Sunday 15 November 2009

Script

[Two men sit in a living room; one is tampering with his computer as a means to repair it, the other sits on a sofa reading a magazine]

1: Stupid, infernal - [electrical fizz, indicating that something has indeed gone wrong]...this really isn’t going well.

2: Who’s Ed?

1: [Looks up from what he is doing] Ed?

2: Why do some magazines randomly have ‘Ed’ next to certain phrases? I mean, is there a guy named “Ed” who goes around printing houses, adding in his own quips as a sort of commentary to the article?

1: [Resigns back to his broken computer] Your stupidity really has broken new boundaries. It means ‘Editor’. It’s so the Editor can add his own thoughts or insight when, y’know, editing the magazine.

2: [Genuinely surprised] Oh yeah! That never crossed my mind really.

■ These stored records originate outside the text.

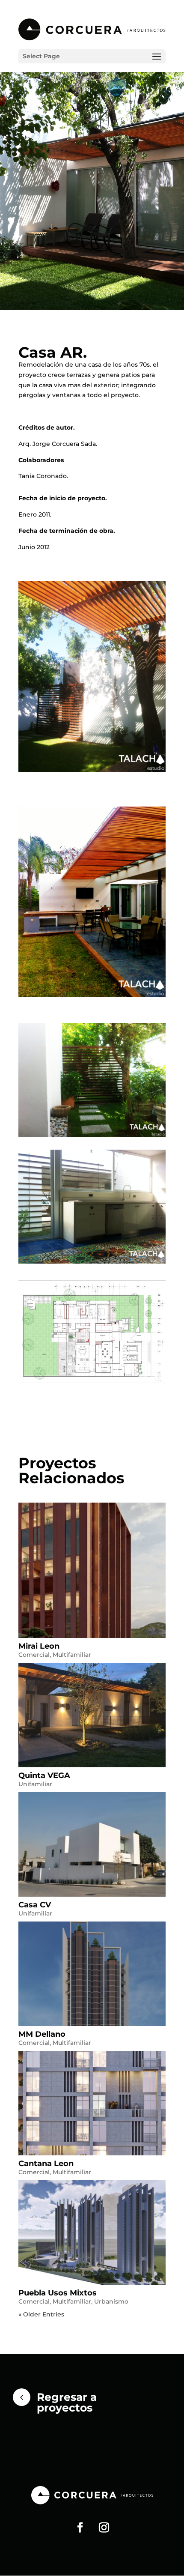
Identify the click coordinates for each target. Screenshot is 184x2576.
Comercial (34, 1655)
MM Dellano (41, 2034)
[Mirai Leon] (92, 1570)
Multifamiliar (72, 1655)
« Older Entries (41, 2314)
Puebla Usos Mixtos (57, 2293)
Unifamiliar (35, 1784)
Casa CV (34, 1905)
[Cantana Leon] (92, 2103)
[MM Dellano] (92, 1974)
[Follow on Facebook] (80, 2527)
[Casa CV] (92, 1844)
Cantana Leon (46, 2163)
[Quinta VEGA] (92, 1715)
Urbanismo (111, 2301)
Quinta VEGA (44, 1775)
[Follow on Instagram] (104, 2527)
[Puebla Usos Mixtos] (92, 2232)
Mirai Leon (38, 1646)
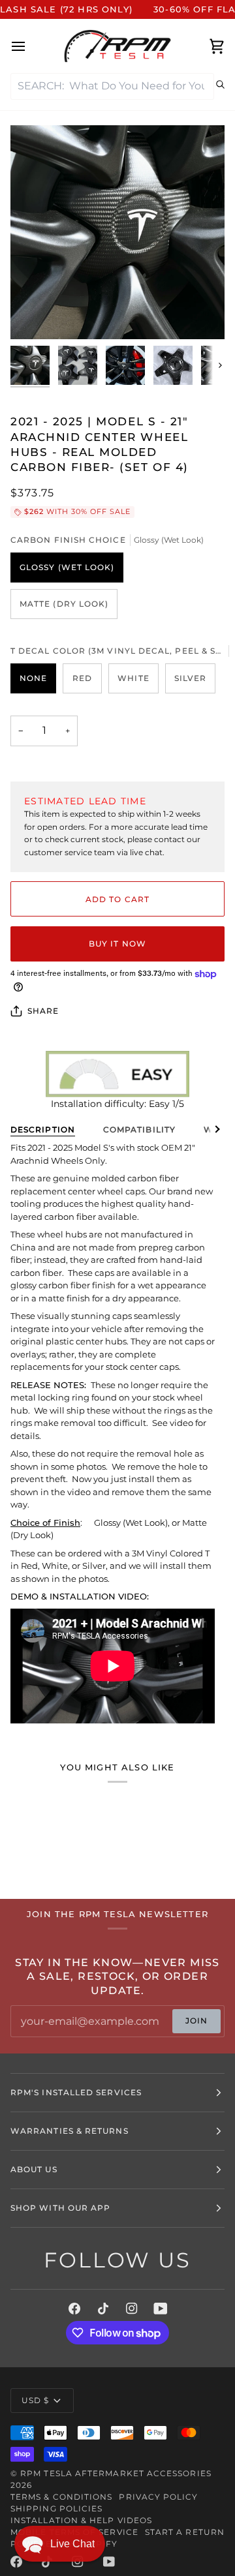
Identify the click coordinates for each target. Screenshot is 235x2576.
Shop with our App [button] (60, 2208)
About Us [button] (33, 2169)
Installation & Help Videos (81, 2520)
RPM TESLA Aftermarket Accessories (116, 2473)
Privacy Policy (158, 2497)
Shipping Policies (56, 2508)
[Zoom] (35, 314)
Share (43, 1011)
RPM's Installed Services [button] (76, 2092)
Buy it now (117, 943)
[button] (59, 2544)
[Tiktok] (103, 2308)
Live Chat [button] (72, 2543)
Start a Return (185, 2532)
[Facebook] (74, 2308)
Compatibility (139, 1129)
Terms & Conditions (61, 2497)
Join (196, 2020)
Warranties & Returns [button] (69, 2131)
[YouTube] (160, 2308)
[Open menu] (30, 46)
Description (42, 1129)
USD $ (35, 2400)
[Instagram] (132, 2308)
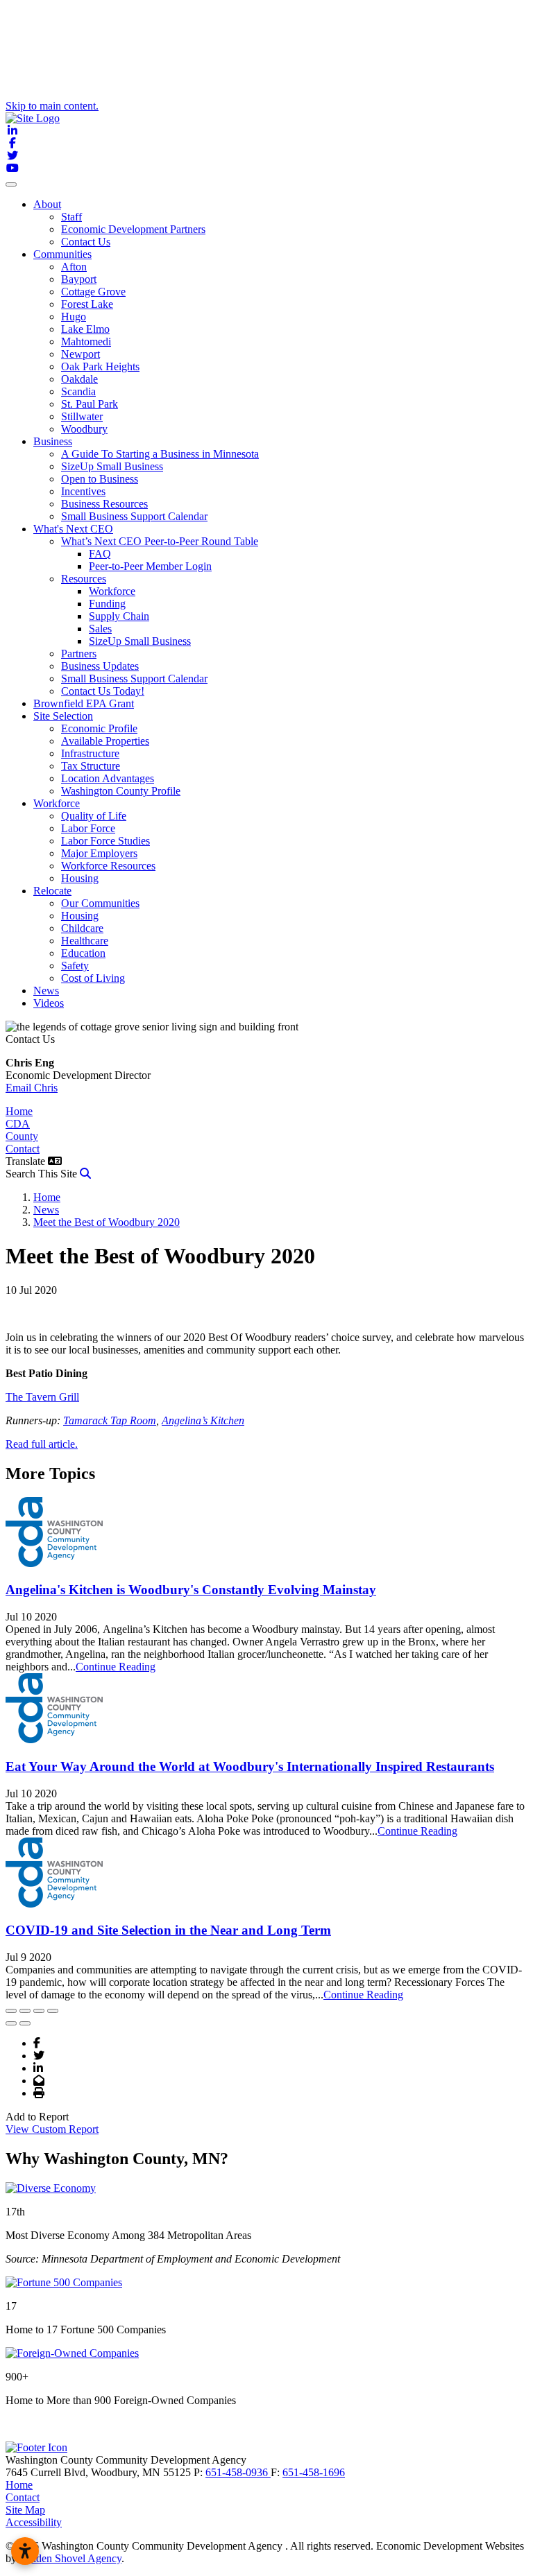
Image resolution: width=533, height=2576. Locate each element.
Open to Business (99, 479)
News (46, 990)
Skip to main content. (52, 106)
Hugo (73, 316)
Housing (80, 878)
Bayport (78, 279)
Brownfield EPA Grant (83, 703)
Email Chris (32, 1087)
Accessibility (34, 2522)
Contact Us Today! (102, 691)
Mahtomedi (86, 341)
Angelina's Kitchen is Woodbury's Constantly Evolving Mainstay (191, 1589)
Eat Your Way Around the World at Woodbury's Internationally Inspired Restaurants (250, 1766)
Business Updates (100, 666)
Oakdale (79, 379)
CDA (18, 1124)
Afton (74, 267)
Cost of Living (93, 978)
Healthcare (84, 940)
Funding (107, 604)
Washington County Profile (120, 791)
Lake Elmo (85, 329)
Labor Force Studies (105, 841)
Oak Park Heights (100, 366)
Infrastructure (90, 753)
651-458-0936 (238, 2472)
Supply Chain (119, 616)
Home (19, 1111)
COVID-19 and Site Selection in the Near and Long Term (168, 1930)
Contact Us (85, 242)
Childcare (82, 928)
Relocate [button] (52, 891)
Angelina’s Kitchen (203, 1420)
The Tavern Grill (42, 1397)
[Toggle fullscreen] (38, 2011)
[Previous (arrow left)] (11, 2023)
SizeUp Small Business (112, 466)
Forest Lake (87, 304)
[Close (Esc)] (11, 2011)
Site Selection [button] (63, 716)
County (22, 1136)
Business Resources (104, 504)
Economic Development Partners (133, 229)
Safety (75, 965)
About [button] (47, 204)
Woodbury (84, 429)
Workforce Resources (108, 866)
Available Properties (105, 741)
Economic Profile (99, 728)
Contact (23, 1149)
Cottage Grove (93, 291)
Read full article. (42, 1444)
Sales (100, 628)
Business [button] (52, 441)
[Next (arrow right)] (25, 2023)
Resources (83, 579)
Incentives (83, 491)
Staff (71, 217)
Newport (80, 354)
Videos (48, 1003)
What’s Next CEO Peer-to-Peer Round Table (159, 541)
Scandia (78, 391)
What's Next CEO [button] (73, 529)
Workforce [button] (56, 803)
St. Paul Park (89, 404)
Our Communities (100, 903)
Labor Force (88, 828)
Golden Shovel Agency (70, 2558)
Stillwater (82, 416)
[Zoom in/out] (52, 2011)
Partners (78, 653)
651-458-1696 (313, 2472)
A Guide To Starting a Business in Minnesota (160, 454)
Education (83, 953)
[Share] (25, 2011)
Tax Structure (90, 766)
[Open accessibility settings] (25, 2551)
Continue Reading (115, 1666)
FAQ (100, 554)
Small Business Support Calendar (134, 516)
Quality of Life (93, 816)
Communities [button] (62, 254)
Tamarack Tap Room (109, 1420)
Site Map (25, 2510)
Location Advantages (107, 778)
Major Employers (99, 853)
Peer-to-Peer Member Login (150, 566)
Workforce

1: Just stick the TV on or something - I imagine if I hear your inane babbling for much longer I’ll probably start regressing.

2: [Beats his chest jokingly, accompanied by random grunts. Turns TV on.] Where’s the remote? It’s stuck on some channel showing a Sean Connery movie. I can’t stand Sean Connery.

1: Why? [in mock Scottish accent] He’s not that bad.

2: He’s another prime example of an actor who doesn’t act. How he ever fit the requirements of the job description, I’ll never know. I mean, you could put him in an adaptation of “Tarzan”, a man devoid of any human contact for his entire lifespan, and he’d still talk in that embarrassing Scottish accent.

1: Alright, alright, you’ve made your point. I don’t know where the remote is. Get up and change it manually.

2: Can’t be bothered. What are we doing today, haven’t you fixed that computer yet?

1: Funnily enough the insides of a computer aren’t composed of 3 simple wires. It’s a delicately constructed system, intricate in almost all of its aspects. A true cornerstone of engineering. I’m sure these things might come as a shock to you, Mr. Neil Anderthal.

2: Will you please stop with the Caveman digs? If you don’t fix it soon I may just have to abandon you and find something magical to keep me occupied.

1: Then go. You’re probably the reason I can’t fix this thing.

2:[Stands up, heads out the door] I’ll ring you later or something. My mind isn’t feeling too great to tell you the truth.

1: What happened to the magical exploits?

2: Well um...I don’t know. I’m hungover, the loud noise of a pub or the jostling of a busy street would be the end of me. See you tonight, I’m sure.

1: Ah yes, I still need to conduct my brain experiments.

2: Hilarious. [Exits]

1: [Gives up repairing the computer and desperately tries to find the helpline in the manual] Customer services...helpline...ah, here it is. [Dials the number]

3: [An employee of the computer firm answers in a thick Scottish accent] How can I help?

1: [Laughs at the thought of Sean Connery sat down at a companies customer service desk] Tarzan?

Saturday 14 November 2009

[a word from our sponsors]

well, i'm not a 'sponsor' of this blog anywhere near as much as i am a self-indulgent "people's poet", but i do realise that i haven't posted anything on here for quite some time. like the great miles davis, i am diverging onto so many different tangents that i've basically lost the plot of what it is i wanted to write in the first place (not that i'm implying miles "lost the plot"). poems, scripts, stories - i guess the phrase that seems most relevant to me right now is "a finger in every pie". the only problem, however, is that these pies are very much still baking. in fact i've only just put them in the oven. actually, to regress even further, i don't think i've quite got the right ingredients. bad metaphor? i thought so. enough self-deprecation, i intend to have some fresh words on here imminently and i'm hoping it will be something of interest to all who are concerned with this blog.